What is a relevant market in compensation?
The definition of a relevant market is a tool to identify and define the boundaries of competition between firms. It allows to establish the framework within which competition policy principles are applied by the Commission.
What factors influence external competitiveness?
L02: What Shapes External CompetitivenessNature of Demand.Nature of Supply.Product Market Factors.Level of Product Demand.Degree of competition.Organizational Factors.Industry $ Technology.Employer size.More items…
What is relevant market under Competition Act?
In competition law the relevant market defines the market in which one or more goods compete. Therefore, the Relevant market defines whether two or more products can be considered substitute goods and whether they constitute a particular and separate market for competition analysis.
Why is the definition of the relevant market so important?
The concept of relevant market is important for the purposes of dominant position and concentration analyses, because an extensive or restrictive approach concerning the relevant market would have direct effects on the finding of a dominant position.
What is dominance abuse?
Abuse of a dominant position occurs when a dominant firm in a market, or a dominant group of firms, engages in conduct that is intended to eliminate or discipline a competitor or to deter future entry by new competitors, with the result that competition is prevented or lessened substantially.
What is compa ratio in salary?
A compa-ratio divides an individual’s pay rate by the midpoint of a predetermined salary range. A compa-ratio of 1.0 means that the employee is paid at the exact midpoint of the range, whereas values higher or lower than 1.0 indicate how they are paid relative to the midpoint.
What is external pay equity?
“External equity” refers to the relationship between one company’s pay levels in comparison to what other employers pay. Some employers set their pay levels higher than their competition, hoping to attract the best applicants. This is called “leading the market.”
What are competitive constraints?
Competitive constraints. 13. Firms are subject to three main sources or competitive constraints: demand substitutability, supply substitutability and potential competition.
What is supply side substitutability?
➢ Supply-side substitutability assesses if there is a ready ability on the. part of suppliers to switch existing production with an effective and immediate impact. When its effects are: “equivalent to those of demand substitution in terms of. effectiveness and immediacy.” (para 20)
Why is it important for pay to be internally fair?

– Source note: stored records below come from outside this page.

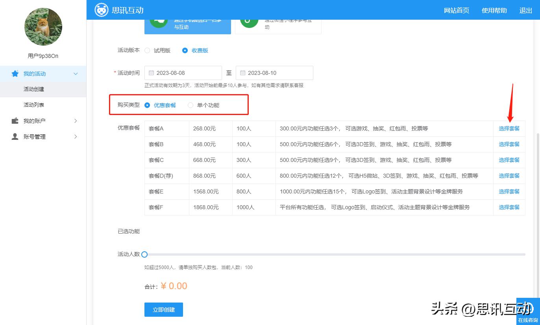The height and width of the screenshot is (325, 540).
Task: Open the calendar icon in the end date field
Action: pyautogui.click(x=243, y=72)
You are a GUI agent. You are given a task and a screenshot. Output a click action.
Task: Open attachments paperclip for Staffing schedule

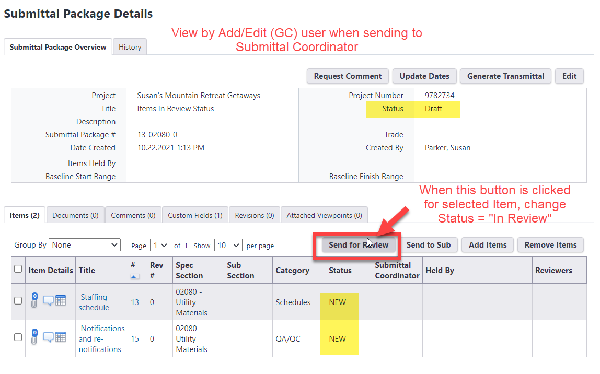pyautogui.click(x=34, y=300)
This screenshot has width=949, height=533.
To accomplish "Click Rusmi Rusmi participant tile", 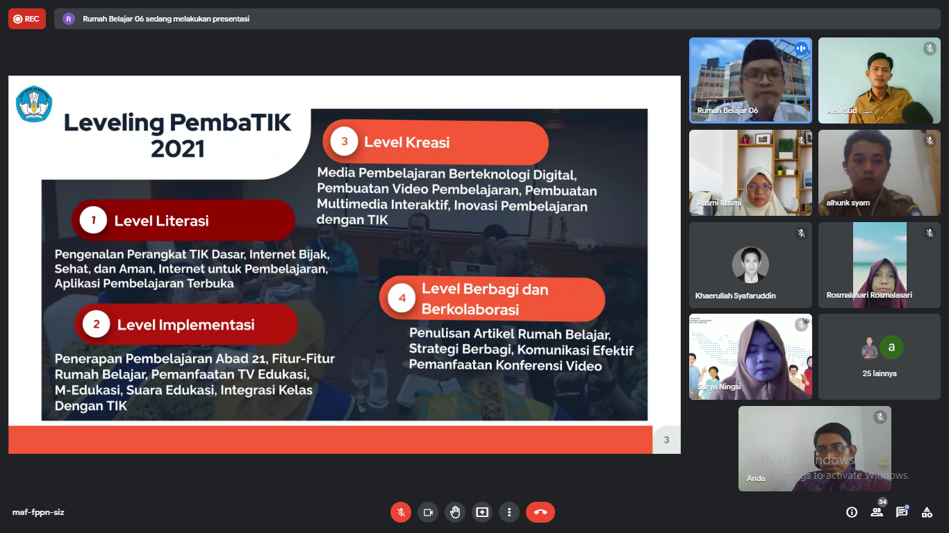I will coord(750,172).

Why is it important for pay to be internally fair? Since a business is working toward a profit, a company should know their limited budget. Specially, labor cost is the biggest expense for a company. So, the pay rate should be internally fair.
What is the difference between internal and external equity?
External equity refers to the employee’s perception of being treated in the same way as employees in the same job but at a competing organization, while internal equity refers to the employee’s perception of being treated in the same way as employees within a focal organization (Werner and Mero, 1999).